=== Section Start ===
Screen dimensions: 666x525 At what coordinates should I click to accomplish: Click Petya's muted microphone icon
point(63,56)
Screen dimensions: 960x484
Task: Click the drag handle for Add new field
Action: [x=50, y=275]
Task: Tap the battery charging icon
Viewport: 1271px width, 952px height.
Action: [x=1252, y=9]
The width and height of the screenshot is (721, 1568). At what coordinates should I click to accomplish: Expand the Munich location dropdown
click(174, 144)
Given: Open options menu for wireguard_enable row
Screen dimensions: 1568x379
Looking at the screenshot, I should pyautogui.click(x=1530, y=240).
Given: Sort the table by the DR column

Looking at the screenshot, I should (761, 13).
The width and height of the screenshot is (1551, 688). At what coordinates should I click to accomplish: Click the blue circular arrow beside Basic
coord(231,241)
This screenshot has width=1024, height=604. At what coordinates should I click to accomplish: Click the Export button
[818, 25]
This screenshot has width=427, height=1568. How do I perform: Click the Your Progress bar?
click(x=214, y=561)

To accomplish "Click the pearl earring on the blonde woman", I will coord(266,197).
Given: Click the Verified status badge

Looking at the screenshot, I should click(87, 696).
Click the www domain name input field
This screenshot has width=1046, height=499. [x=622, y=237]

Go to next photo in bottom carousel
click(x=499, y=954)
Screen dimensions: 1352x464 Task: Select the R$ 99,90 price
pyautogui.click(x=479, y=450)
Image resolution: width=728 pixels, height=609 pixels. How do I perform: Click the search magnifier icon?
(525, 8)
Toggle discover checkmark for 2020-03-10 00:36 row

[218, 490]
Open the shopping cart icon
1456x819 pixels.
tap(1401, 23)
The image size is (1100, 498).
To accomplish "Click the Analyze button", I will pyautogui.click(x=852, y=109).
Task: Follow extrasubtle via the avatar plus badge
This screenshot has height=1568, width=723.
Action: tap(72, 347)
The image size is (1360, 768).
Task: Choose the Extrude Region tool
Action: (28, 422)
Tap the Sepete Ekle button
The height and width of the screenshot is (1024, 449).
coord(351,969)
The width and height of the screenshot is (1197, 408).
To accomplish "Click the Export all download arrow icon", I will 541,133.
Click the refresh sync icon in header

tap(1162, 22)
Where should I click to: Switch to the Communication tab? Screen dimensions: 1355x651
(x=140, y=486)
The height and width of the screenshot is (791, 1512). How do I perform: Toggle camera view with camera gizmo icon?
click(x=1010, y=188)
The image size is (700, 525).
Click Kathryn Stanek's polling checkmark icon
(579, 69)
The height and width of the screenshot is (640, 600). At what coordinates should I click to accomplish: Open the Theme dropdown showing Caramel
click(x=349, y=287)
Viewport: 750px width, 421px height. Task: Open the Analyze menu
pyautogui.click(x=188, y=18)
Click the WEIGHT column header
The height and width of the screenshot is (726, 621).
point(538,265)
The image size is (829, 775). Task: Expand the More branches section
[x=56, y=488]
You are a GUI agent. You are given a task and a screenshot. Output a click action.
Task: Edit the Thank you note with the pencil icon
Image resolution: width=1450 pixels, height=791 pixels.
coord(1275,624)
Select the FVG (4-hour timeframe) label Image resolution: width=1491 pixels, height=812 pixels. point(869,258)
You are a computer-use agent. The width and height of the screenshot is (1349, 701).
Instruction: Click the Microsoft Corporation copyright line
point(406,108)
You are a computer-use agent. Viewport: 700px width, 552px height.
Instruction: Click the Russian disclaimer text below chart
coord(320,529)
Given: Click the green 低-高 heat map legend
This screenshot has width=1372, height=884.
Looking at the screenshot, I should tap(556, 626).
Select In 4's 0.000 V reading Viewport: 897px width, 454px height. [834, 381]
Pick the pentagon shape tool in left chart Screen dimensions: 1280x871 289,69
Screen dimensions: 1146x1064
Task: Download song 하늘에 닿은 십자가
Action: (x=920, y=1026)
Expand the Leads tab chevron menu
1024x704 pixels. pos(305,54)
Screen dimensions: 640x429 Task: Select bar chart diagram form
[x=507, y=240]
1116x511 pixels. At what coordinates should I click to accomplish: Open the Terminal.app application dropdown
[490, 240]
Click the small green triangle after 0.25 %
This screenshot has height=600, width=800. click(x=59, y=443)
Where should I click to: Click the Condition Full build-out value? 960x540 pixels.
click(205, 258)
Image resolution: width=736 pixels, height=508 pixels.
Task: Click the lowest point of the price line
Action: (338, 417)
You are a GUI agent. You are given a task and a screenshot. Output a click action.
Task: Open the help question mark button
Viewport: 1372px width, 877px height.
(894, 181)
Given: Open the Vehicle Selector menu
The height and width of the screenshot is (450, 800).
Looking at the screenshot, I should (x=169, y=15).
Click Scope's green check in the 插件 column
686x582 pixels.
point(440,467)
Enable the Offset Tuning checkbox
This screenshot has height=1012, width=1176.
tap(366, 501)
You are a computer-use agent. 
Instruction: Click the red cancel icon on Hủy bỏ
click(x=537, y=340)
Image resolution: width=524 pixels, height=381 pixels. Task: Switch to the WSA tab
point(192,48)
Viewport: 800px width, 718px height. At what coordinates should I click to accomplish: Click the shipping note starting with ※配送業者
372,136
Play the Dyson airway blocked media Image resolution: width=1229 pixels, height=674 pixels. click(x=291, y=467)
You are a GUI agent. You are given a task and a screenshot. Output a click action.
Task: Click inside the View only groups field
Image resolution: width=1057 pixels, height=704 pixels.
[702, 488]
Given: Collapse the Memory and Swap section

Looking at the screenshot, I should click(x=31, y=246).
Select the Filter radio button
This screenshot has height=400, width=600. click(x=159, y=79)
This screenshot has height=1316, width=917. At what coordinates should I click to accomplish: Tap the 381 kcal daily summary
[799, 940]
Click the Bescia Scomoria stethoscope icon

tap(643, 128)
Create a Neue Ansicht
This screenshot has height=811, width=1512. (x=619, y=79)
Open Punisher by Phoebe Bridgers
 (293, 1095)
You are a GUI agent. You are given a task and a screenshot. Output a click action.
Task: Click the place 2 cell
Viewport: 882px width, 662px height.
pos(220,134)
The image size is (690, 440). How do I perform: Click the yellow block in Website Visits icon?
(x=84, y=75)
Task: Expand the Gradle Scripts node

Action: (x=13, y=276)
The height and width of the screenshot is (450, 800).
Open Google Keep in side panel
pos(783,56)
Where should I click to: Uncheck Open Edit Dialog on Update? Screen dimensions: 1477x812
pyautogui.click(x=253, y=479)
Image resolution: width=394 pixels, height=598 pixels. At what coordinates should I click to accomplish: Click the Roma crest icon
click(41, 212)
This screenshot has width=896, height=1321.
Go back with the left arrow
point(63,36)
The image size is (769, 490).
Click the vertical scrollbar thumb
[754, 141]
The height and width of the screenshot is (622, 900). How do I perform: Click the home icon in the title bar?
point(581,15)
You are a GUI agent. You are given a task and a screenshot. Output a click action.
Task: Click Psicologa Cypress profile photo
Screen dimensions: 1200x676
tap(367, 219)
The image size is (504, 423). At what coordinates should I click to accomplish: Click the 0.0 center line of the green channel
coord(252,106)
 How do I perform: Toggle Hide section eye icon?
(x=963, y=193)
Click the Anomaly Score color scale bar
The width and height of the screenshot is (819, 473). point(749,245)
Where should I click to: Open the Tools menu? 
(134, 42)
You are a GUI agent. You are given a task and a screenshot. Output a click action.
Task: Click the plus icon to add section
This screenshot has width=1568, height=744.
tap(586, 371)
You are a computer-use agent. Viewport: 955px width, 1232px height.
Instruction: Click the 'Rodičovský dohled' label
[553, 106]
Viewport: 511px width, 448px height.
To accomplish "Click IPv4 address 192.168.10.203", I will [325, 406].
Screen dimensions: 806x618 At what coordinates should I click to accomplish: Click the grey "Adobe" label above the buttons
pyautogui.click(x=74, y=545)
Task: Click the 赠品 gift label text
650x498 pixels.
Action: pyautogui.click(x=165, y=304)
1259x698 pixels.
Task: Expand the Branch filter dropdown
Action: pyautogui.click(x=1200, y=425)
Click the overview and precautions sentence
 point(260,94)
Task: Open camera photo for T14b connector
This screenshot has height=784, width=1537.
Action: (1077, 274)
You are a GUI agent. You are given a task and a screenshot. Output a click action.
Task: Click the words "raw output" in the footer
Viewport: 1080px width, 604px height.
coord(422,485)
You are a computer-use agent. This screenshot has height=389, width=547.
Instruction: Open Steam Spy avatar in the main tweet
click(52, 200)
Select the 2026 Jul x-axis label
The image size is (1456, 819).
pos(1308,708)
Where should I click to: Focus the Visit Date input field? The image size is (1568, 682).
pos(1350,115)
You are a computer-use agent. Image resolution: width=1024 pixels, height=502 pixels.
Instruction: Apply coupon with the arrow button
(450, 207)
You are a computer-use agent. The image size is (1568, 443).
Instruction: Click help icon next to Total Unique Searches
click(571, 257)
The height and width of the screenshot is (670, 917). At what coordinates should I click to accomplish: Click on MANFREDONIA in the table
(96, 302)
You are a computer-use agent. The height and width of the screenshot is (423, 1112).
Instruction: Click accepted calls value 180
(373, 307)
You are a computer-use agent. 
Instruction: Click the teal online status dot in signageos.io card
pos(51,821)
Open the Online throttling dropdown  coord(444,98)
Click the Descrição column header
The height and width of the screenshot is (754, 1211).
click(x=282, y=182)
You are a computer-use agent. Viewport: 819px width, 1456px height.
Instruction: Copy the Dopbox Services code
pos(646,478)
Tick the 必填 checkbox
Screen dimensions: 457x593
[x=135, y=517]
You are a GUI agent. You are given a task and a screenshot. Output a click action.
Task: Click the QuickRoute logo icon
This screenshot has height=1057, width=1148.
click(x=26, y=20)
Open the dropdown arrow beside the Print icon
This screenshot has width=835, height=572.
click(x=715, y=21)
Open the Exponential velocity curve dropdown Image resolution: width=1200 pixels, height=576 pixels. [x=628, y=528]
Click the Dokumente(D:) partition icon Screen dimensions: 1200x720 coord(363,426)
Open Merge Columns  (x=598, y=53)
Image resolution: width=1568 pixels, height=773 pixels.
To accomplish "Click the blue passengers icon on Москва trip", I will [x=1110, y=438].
=== Section End ===
About this exercise: Tally up how many lines in the records contain the string "plus". Answer with that figure only.

Your solution: 2